▶ _Task item_: Each line in these records that contains "computer" counts once. Give the number only.

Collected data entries
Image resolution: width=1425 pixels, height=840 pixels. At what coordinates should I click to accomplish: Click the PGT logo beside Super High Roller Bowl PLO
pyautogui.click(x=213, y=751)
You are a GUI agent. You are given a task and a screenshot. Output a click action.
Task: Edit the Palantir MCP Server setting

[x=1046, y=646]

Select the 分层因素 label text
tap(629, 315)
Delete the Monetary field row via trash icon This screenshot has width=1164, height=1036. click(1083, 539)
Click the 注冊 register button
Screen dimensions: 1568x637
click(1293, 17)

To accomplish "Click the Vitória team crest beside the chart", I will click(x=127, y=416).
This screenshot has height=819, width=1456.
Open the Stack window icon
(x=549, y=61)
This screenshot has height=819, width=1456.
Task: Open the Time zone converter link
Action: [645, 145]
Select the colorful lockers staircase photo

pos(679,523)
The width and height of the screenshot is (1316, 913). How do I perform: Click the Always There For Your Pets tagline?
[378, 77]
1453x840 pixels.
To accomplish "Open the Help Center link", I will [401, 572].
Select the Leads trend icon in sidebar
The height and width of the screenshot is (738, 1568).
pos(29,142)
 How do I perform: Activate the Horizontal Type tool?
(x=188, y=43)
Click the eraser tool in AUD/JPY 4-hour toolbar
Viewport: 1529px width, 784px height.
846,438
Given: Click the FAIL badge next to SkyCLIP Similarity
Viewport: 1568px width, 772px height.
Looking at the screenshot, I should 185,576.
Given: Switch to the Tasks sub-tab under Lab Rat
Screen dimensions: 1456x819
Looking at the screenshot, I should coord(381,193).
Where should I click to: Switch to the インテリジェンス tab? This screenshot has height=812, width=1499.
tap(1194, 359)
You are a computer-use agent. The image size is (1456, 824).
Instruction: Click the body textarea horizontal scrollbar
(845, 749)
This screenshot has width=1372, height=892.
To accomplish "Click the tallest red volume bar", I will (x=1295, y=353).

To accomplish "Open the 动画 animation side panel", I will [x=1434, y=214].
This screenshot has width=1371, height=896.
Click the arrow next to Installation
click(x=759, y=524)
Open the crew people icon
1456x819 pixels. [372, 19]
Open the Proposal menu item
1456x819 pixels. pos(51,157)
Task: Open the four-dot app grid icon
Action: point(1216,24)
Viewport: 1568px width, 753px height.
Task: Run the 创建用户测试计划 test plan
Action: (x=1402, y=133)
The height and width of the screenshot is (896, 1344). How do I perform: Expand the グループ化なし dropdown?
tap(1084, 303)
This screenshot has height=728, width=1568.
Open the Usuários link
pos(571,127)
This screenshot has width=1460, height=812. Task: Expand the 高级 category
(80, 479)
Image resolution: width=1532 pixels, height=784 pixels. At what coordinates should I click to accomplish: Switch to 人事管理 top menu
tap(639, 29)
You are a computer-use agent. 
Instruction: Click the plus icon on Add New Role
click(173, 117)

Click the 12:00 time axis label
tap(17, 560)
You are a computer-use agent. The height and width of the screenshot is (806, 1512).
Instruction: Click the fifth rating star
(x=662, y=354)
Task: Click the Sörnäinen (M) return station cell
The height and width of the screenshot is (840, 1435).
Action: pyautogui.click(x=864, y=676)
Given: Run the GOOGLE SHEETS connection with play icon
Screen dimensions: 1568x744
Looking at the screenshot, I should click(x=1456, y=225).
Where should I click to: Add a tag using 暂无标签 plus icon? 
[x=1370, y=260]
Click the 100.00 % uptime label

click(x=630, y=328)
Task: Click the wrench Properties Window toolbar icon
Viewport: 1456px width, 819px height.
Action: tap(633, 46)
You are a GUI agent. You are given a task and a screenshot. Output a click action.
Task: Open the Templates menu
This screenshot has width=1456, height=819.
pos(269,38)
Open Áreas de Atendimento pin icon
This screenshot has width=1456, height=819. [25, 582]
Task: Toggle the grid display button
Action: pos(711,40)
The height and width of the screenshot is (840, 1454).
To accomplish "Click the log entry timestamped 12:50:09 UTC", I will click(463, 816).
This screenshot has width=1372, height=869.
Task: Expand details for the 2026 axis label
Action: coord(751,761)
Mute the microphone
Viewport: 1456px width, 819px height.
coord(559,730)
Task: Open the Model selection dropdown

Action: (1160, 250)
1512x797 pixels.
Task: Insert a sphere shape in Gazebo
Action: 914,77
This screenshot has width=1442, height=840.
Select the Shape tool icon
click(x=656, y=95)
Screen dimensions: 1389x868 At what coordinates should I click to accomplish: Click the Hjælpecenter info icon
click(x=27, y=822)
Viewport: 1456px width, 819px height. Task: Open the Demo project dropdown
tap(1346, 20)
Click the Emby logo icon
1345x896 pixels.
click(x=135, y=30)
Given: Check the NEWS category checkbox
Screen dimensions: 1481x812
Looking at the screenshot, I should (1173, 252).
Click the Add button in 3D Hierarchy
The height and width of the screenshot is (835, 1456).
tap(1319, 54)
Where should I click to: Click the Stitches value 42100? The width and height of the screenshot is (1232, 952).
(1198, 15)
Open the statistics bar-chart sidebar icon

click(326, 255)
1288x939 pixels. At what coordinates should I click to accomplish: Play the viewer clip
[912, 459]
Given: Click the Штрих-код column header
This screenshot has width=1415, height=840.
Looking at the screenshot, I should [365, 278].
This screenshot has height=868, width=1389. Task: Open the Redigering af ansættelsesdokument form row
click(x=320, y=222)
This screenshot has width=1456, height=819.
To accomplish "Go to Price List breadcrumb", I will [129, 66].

▶ _Answer section_: 3